» **TASK STATEMENT**
Please give the entries below again, replacing "image size" with "display size" throughout and leaving everything else unchanged.

** start of INPUT DATA **

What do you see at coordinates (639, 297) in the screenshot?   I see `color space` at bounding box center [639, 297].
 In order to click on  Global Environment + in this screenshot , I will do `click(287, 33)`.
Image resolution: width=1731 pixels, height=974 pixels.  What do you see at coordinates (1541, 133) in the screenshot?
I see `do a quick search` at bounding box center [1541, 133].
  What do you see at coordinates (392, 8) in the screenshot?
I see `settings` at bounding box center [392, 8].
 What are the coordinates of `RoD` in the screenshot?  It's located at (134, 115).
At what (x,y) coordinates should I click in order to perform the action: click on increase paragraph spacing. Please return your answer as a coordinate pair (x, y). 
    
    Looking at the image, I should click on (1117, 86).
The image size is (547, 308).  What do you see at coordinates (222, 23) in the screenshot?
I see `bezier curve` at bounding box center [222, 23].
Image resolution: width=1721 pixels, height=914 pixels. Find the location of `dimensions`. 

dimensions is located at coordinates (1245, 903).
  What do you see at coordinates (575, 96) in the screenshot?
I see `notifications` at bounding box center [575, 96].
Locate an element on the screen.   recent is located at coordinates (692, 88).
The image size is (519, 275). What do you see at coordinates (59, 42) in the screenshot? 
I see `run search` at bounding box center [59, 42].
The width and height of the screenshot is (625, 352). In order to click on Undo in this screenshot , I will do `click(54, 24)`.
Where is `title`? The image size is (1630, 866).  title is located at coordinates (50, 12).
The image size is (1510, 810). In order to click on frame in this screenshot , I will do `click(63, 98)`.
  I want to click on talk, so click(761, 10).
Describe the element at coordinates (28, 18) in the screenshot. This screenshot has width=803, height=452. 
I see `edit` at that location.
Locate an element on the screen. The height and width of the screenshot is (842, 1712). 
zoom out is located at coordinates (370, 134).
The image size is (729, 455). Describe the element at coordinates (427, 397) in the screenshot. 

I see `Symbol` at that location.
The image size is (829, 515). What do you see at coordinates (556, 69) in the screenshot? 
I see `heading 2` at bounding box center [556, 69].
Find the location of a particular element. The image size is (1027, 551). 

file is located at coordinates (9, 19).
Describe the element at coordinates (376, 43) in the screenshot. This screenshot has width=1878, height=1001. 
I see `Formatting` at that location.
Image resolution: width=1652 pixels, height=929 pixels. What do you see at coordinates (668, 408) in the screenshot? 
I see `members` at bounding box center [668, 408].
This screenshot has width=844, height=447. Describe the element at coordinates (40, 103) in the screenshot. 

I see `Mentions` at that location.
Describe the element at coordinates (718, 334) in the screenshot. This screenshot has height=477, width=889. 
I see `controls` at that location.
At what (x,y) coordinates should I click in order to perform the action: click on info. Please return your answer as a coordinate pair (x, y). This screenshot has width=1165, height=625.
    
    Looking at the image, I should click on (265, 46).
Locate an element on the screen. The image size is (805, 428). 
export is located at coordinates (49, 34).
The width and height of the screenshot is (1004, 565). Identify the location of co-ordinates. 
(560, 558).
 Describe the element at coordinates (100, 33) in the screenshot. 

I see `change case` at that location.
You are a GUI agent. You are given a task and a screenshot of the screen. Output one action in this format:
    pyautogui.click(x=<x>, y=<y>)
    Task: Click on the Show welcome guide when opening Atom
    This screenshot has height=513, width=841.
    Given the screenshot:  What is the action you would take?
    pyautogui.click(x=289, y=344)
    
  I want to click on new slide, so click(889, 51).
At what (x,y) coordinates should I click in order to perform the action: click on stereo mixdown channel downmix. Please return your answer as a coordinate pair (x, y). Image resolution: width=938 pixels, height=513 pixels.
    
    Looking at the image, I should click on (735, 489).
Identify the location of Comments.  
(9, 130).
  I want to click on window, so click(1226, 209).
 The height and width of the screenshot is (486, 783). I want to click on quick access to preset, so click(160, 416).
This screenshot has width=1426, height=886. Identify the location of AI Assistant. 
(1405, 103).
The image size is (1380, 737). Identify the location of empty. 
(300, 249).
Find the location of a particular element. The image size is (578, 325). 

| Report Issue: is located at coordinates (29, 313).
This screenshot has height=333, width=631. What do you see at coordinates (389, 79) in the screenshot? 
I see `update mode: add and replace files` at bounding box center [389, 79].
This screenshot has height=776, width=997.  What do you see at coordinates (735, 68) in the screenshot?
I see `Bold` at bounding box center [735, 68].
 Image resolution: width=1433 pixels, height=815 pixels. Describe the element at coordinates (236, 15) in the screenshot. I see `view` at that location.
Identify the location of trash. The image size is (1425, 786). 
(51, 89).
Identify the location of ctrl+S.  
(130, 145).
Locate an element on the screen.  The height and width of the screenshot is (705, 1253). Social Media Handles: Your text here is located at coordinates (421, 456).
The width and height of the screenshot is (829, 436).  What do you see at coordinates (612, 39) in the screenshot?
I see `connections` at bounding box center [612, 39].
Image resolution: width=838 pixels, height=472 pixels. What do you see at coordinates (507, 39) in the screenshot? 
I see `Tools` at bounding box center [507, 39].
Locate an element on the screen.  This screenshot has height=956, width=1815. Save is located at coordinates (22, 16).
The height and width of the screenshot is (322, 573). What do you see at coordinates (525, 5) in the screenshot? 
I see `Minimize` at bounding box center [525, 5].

** end of INPUT DATA **

» **RESULT OF THIS EXERCISE**
What do you see at coordinates (639, 297) in the screenshot?   I see `color space` at bounding box center [639, 297].
 In order to click on  Global Environment + in this screenshot , I will do `click(287, 33)`.
Image resolution: width=1731 pixels, height=974 pixels.  What do you see at coordinates (1541, 133) in the screenshot?
I see `do a quick search` at bounding box center [1541, 133].
  What do you see at coordinates (392, 8) in the screenshot?
I see `settings` at bounding box center [392, 8].
 What are the coordinates of `RoD` in the screenshot?  It's located at (134, 115).
At what (x,y) coordinates should I click in order to perform the action: click on increase paragraph spacing. Please return your answer as a coordinate pair (x, y). 
    
    Looking at the image, I should click on (1117, 86).
The display size is (547, 308).  What do you see at coordinates (222, 23) in the screenshot?
I see `bezier curve` at bounding box center [222, 23].
Image resolution: width=1721 pixels, height=914 pixels. Find the location of `dimensions`. 

dimensions is located at coordinates (1245, 903).
  What do you see at coordinates (575, 96) in the screenshot?
I see `notifications` at bounding box center [575, 96].
Locate an element on the screen.   recent is located at coordinates (692, 88).
The display size is (519, 275). What do you see at coordinates (59, 42) in the screenshot? 
I see `run search` at bounding box center [59, 42].
The width and height of the screenshot is (625, 352). In order to click on Undo in this screenshot , I will do `click(54, 24)`.
Where is `title`? The display size is (1630, 866).  title is located at coordinates (50, 12).
The display size is (1510, 810). In order to click on frame in this screenshot , I will do `click(63, 98)`.
  I want to click on talk, so click(761, 10).
Describe the element at coordinates (28, 18) in the screenshot. This screenshot has width=803, height=452. 
I see `edit` at that location.
Locate an element on the screen. The height and width of the screenshot is (842, 1712). 
zoom out is located at coordinates (370, 134).
The display size is (729, 455). Describe the element at coordinates (427, 397) in the screenshot. 

I see `Symbol` at that location.
The display size is (829, 515). What do you see at coordinates (556, 69) in the screenshot? 
I see `heading 2` at bounding box center [556, 69].
Find the location of a particular element. The display size is (1027, 551). 

file is located at coordinates (9, 19).
Describe the element at coordinates (376, 43) in the screenshot. This screenshot has width=1878, height=1001. 
I see `Formatting` at that location.
Image resolution: width=1652 pixels, height=929 pixels. What do you see at coordinates (668, 408) in the screenshot? 
I see `members` at bounding box center [668, 408].
This screenshot has width=844, height=447. Describe the element at coordinates (40, 103) in the screenshot. 

I see `Mentions` at that location.
Describe the element at coordinates (718, 334) in the screenshot. This screenshot has height=477, width=889. 
I see `controls` at that location.
At what (x,y) coordinates should I click in order to perform the action: click on info. Please return your answer as a coordinate pair (x, y). This screenshot has width=1165, height=625.
    
    Looking at the image, I should click on (265, 46).
Locate an element on the screen. The display size is (805, 428). 
export is located at coordinates (49, 34).
The width and height of the screenshot is (1004, 565). Identify the location of co-ordinates. 
(560, 558).
 Describe the element at coordinates (100, 33) in the screenshot. 

I see `change case` at that location.
You are a GUI agent. You are given a task and a screenshot of the screen. Output one action in this format:
    pyautogui.click(x=<x>, y=<y>)
    Task: Click on the Show welcome guide when opening Atom
    This screenshot has height=513, width=841.
    Given the screenshot:  What is the action you would take?
    pyautogui.click(x=289, y=344)
    
  I want to click on new slide, so click(889, 51).
At what (x,y) coordinates should I click in order to perform the action: click on stereo mixdown channel downmix. Please return your answer as a coordinate pair (x, y). Image resolution: width=938 pixels, height=513 pixels.
    
    Looking at the image, I should click on (735, 489).
Identify the location of Comments.  
(9, 130).
  I want to click on window, so click(1226, 209).
 The height and width of the screenshot is (486, 783). I want to click on quick access to preset, so click(160, 416).
This screenshot has width=1426, height=886. Identify the location of AI Assistant. 
(1405, 103).
The display size is (1380, 737). Identify the location of empty. 
(300, 249).
Find the location of a particular element. The display size is (578, 325). 

| Report Issue: is located at coordinates (29, 313).
This screenshot has height=333, width=631. What do you see at coordinates (389, 79) in the screenshot? 
I see `update mode: add and replace files` at bounding box center [389, 79].
This screenshot has height=776, width=997.  What do you see at coordinates (735, 68) in the screenshot?
I see `Bold` at bounding box center [735, 68].
 Image resolution: width=1433 pixels, height=815 pixels. Describe the element at coordinates (236, 15) in the screenshot. I see `view` at that location.
Identify the location of trash. The display size is (1425, 786). 
(51, 89).
Identify the location of ctrl+S.  
(130, 145).
Locate an element on the screen.  The height and width of the screenshot is (705, 1253). Social Media Handles: Your text here is located at coordinates (421, 456).
The width and height of the screenshot is (829, 436).  What do you see at coordinates (612, 39) in the screenshot?
I see `connections` at bounding box center [612, 39].
Image resolution: width=838 pixels, height=472 pixels. What do you see at coordinates (507, 39) in the screenshot? 
I see `Tools` at bounding box center [507, 39].
Locate an element on the screen.  This screenshot has height=956, width=1815. Save is located at coordinates (22, 16).
The height and width of the screenshot is (322, 573). What do you see at coordinates (525, 5) in the screenshot? 
I see `Minimize` at bounding box center [525, 5].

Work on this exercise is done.